# Requirement
The answer is a single number: the count of lines in the records below that contain the word "computer".

# Excerpted data

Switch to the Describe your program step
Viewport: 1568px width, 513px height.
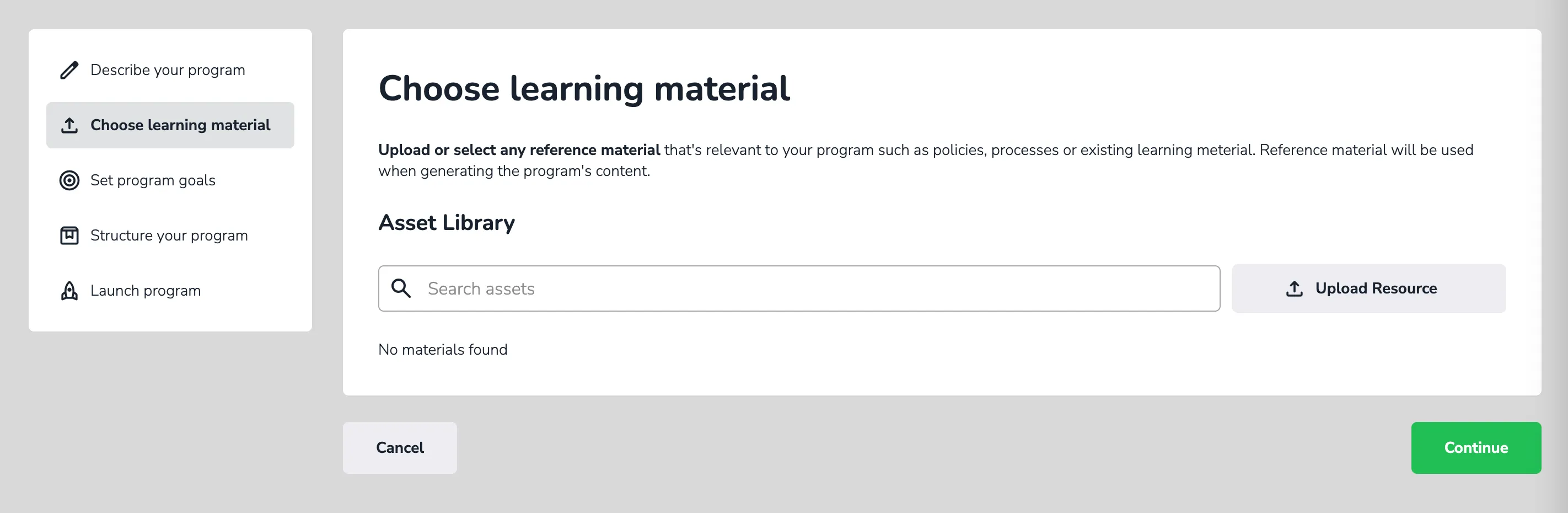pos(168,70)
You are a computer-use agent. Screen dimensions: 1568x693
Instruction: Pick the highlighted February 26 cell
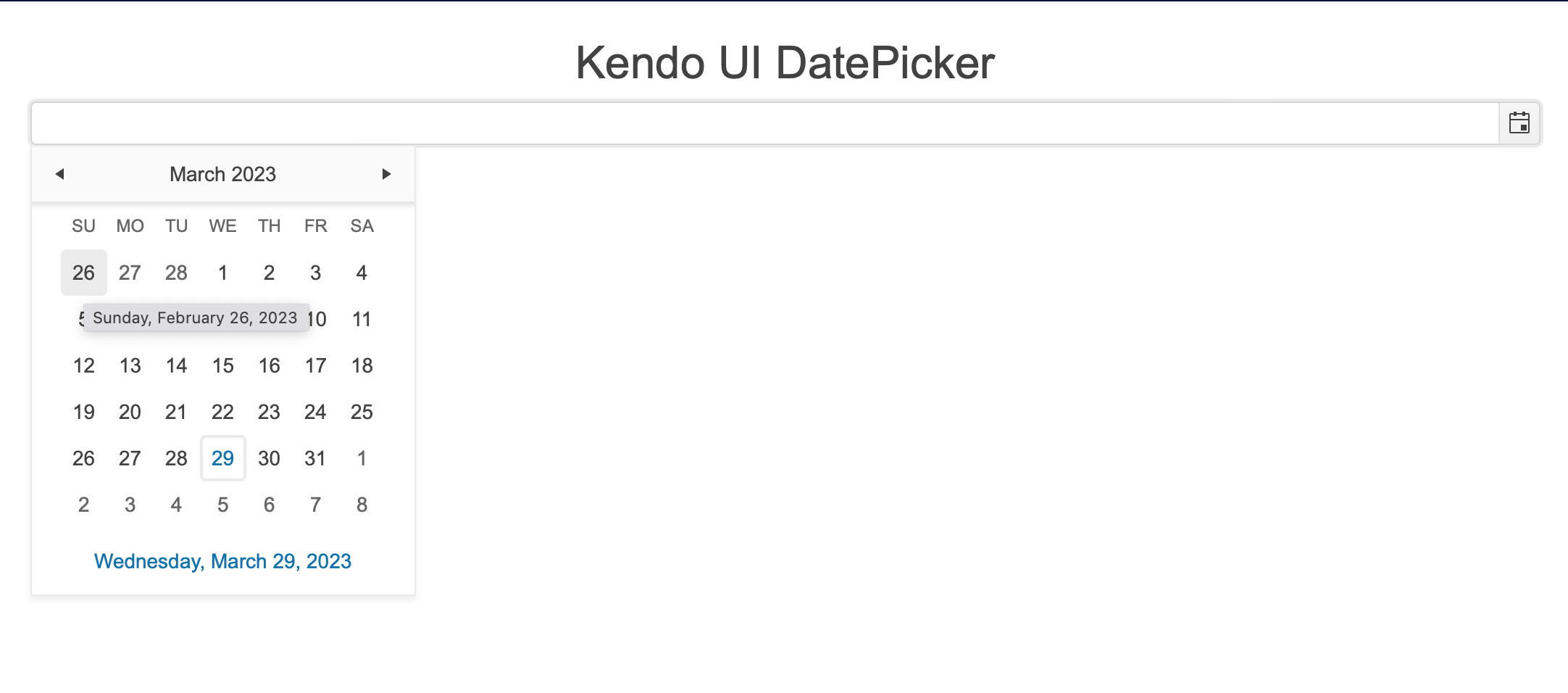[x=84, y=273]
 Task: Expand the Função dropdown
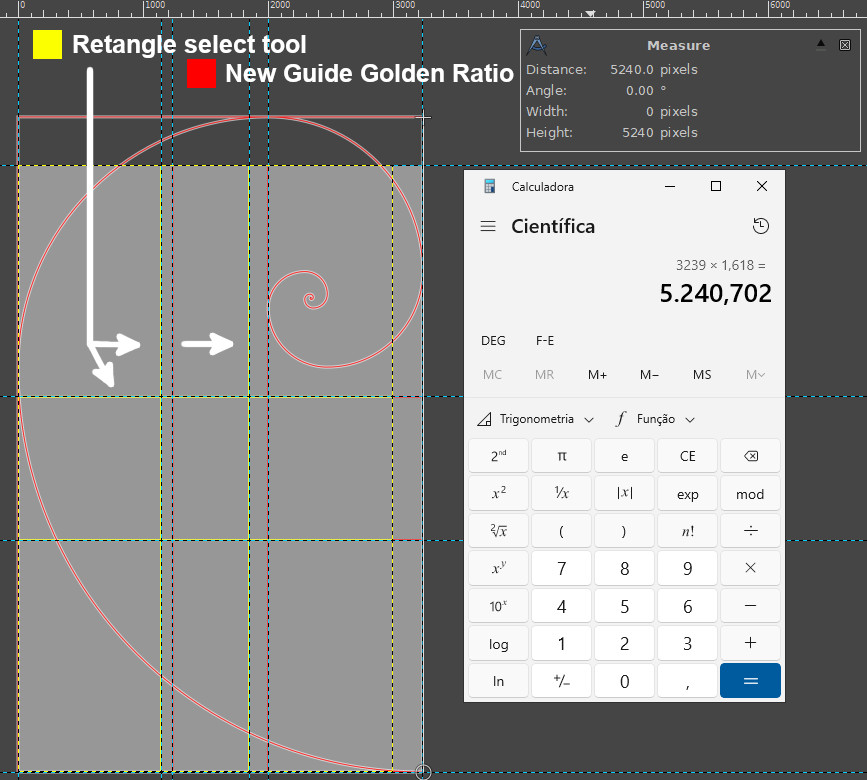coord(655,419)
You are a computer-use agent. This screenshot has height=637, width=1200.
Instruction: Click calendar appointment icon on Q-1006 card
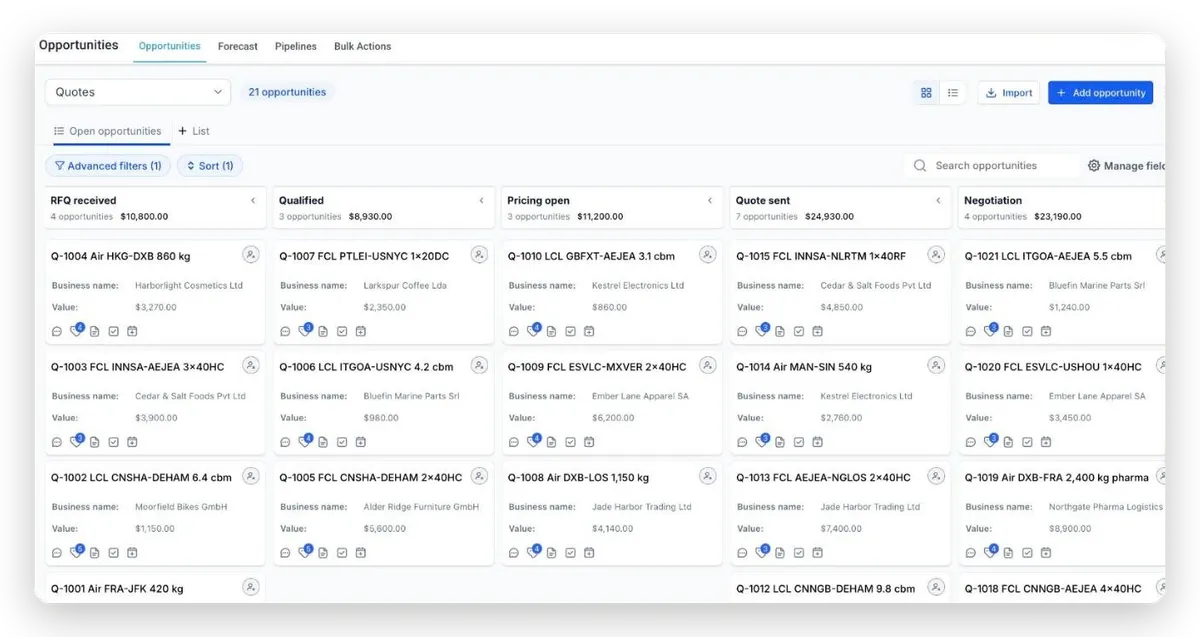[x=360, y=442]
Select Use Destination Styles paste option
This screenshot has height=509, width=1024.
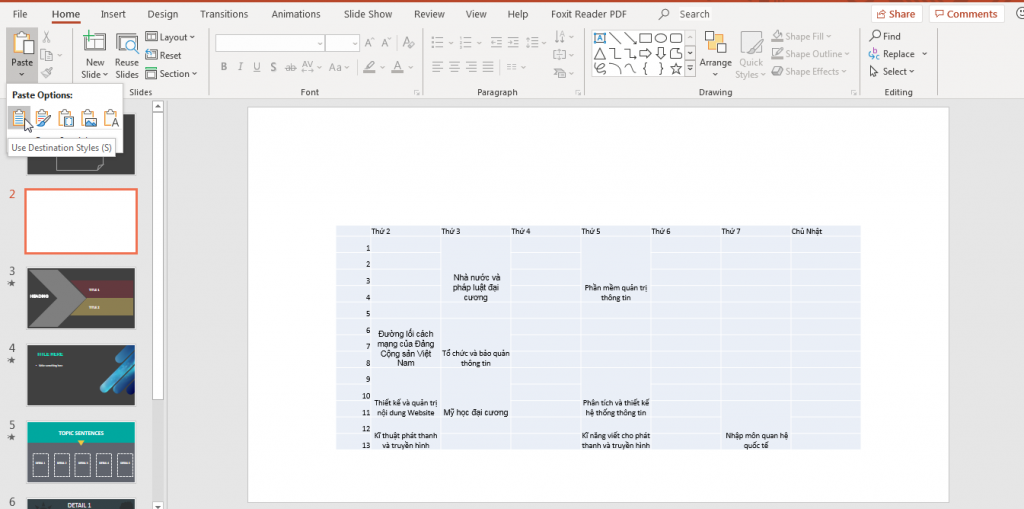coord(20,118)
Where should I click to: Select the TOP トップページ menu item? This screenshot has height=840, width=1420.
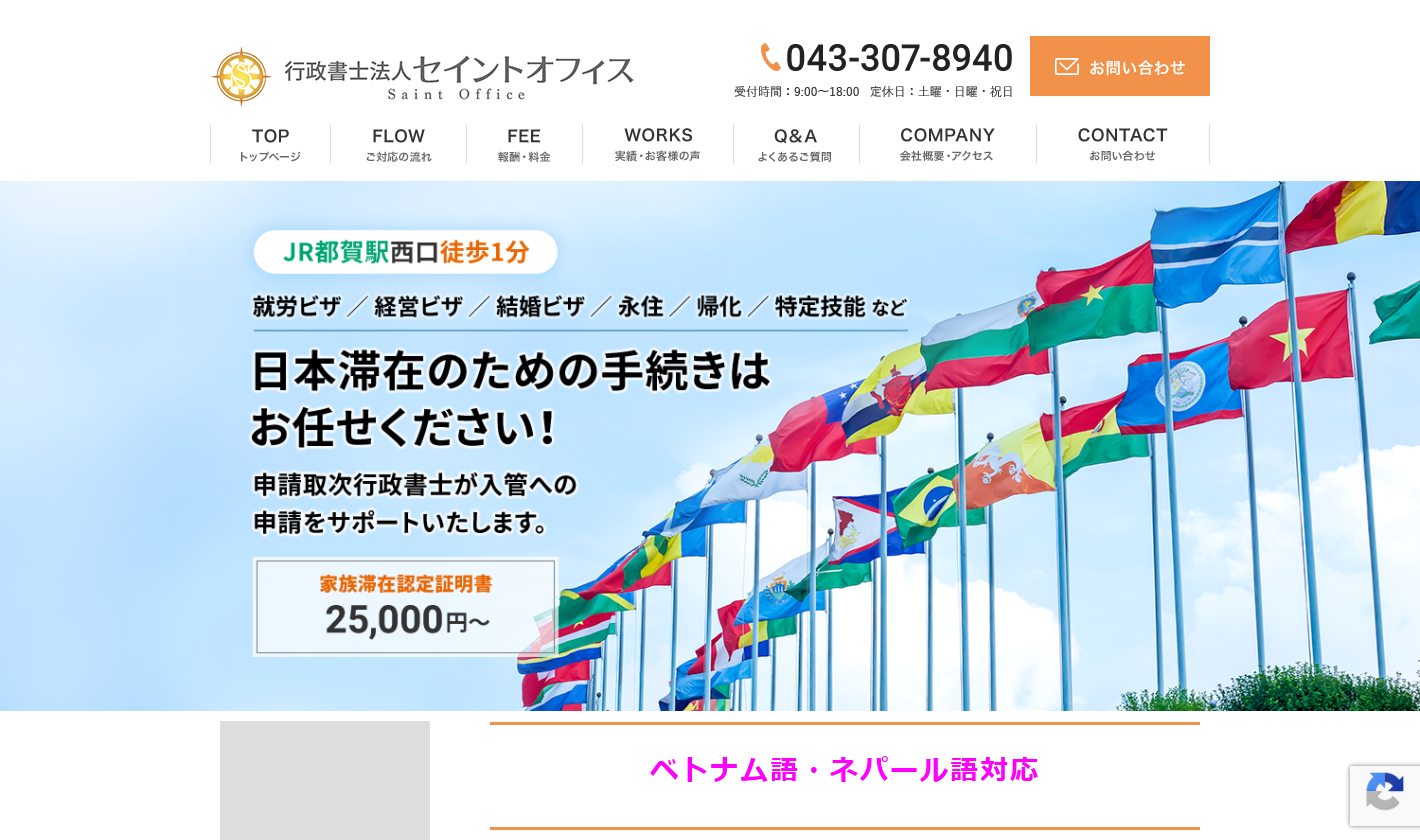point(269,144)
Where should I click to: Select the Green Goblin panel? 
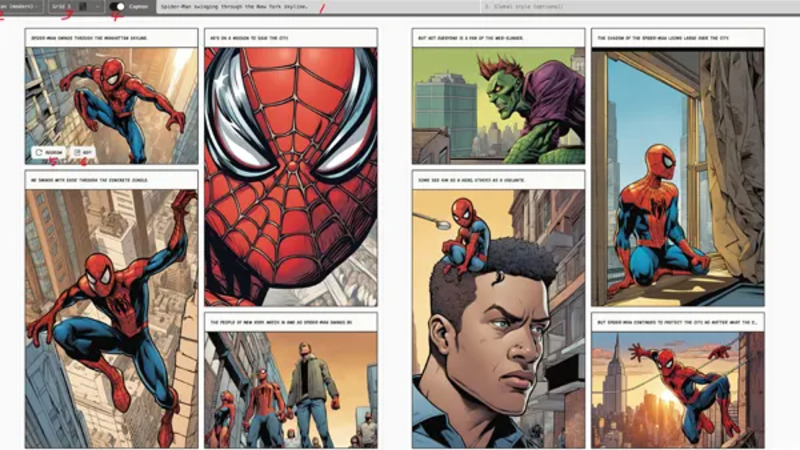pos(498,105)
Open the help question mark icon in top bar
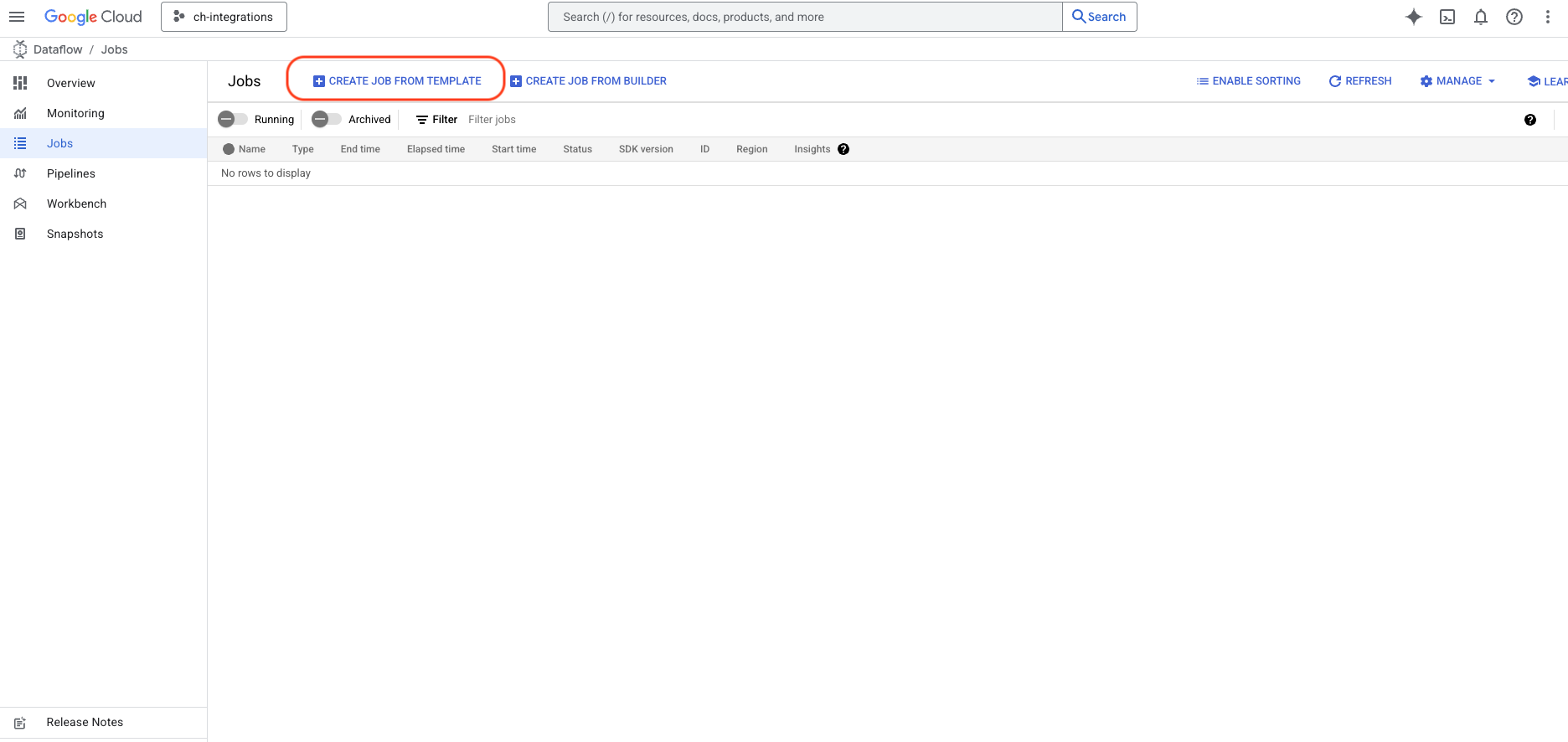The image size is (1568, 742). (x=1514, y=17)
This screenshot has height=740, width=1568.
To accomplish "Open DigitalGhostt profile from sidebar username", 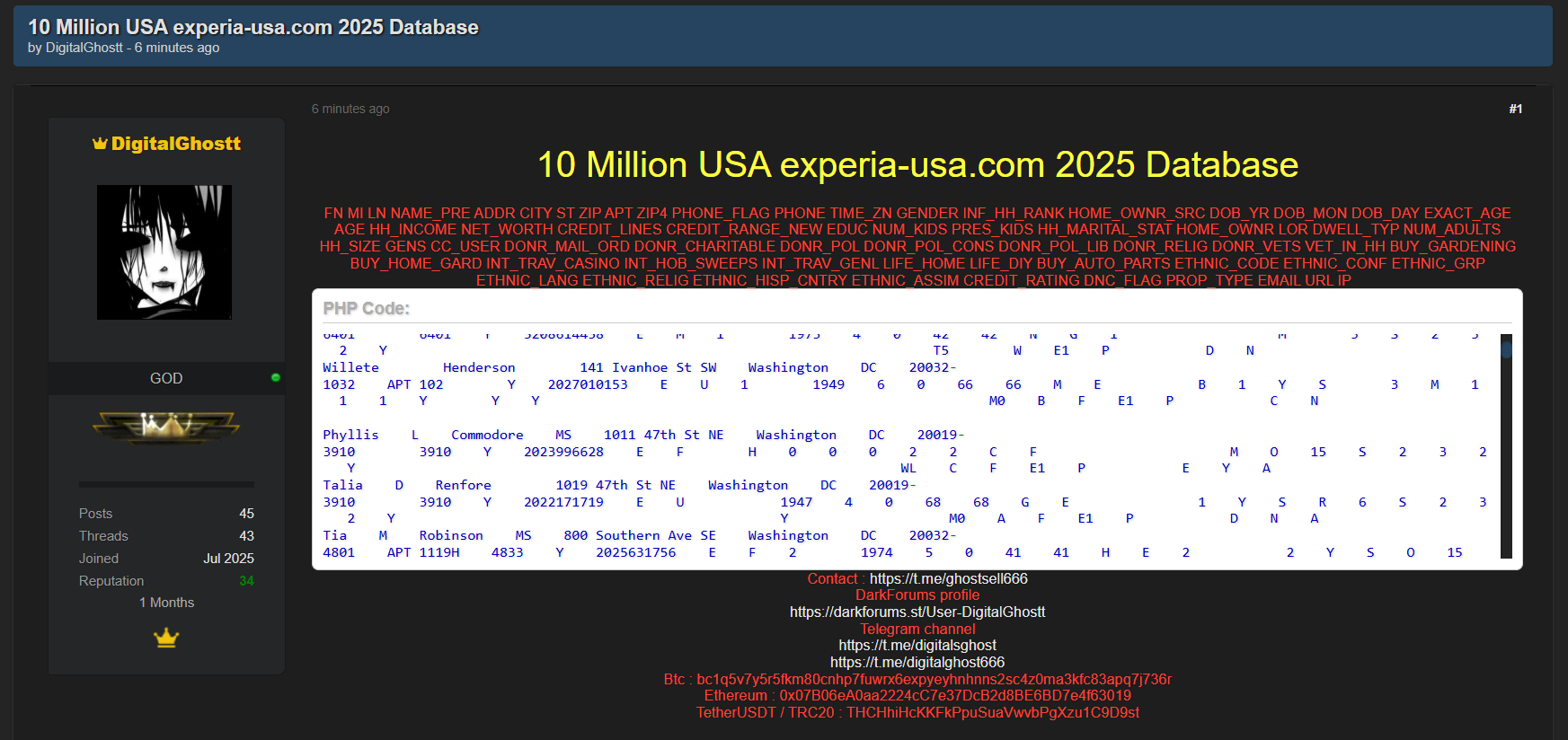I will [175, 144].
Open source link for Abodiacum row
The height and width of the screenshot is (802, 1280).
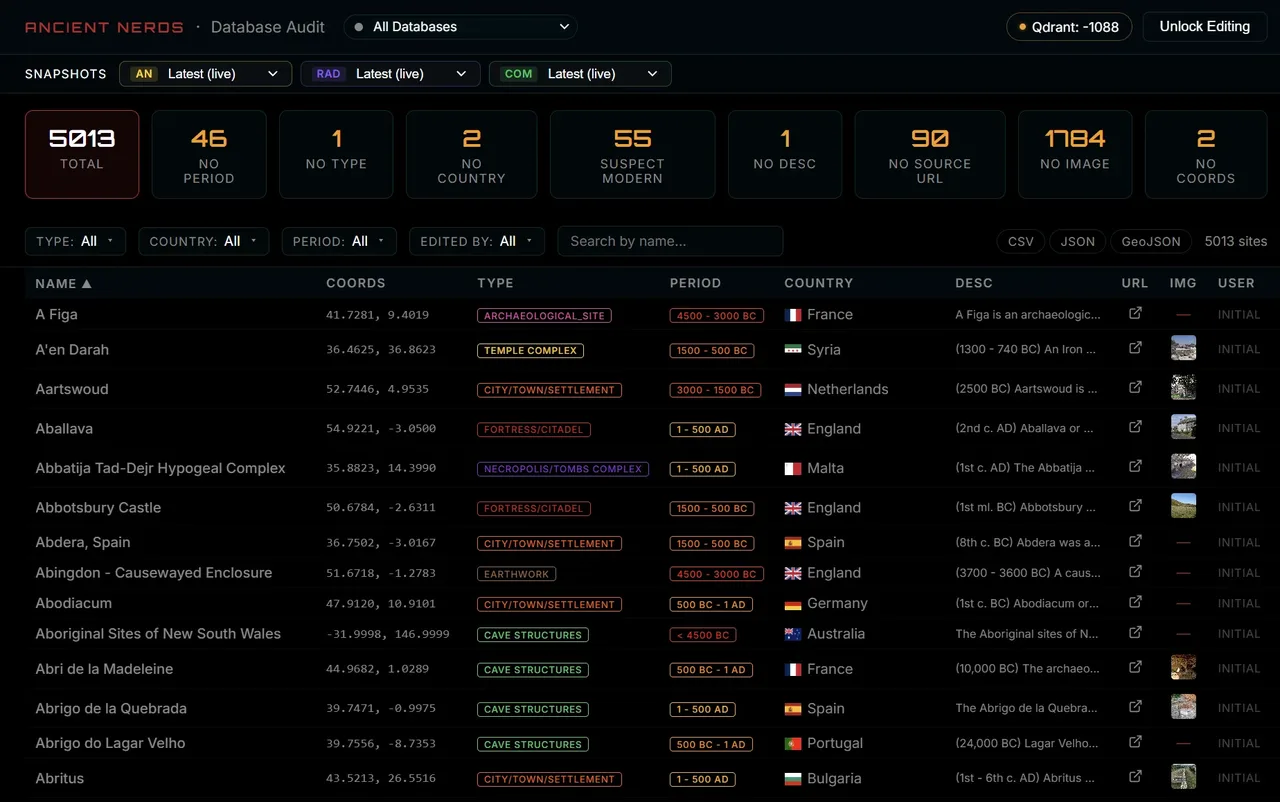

# Expected answer
2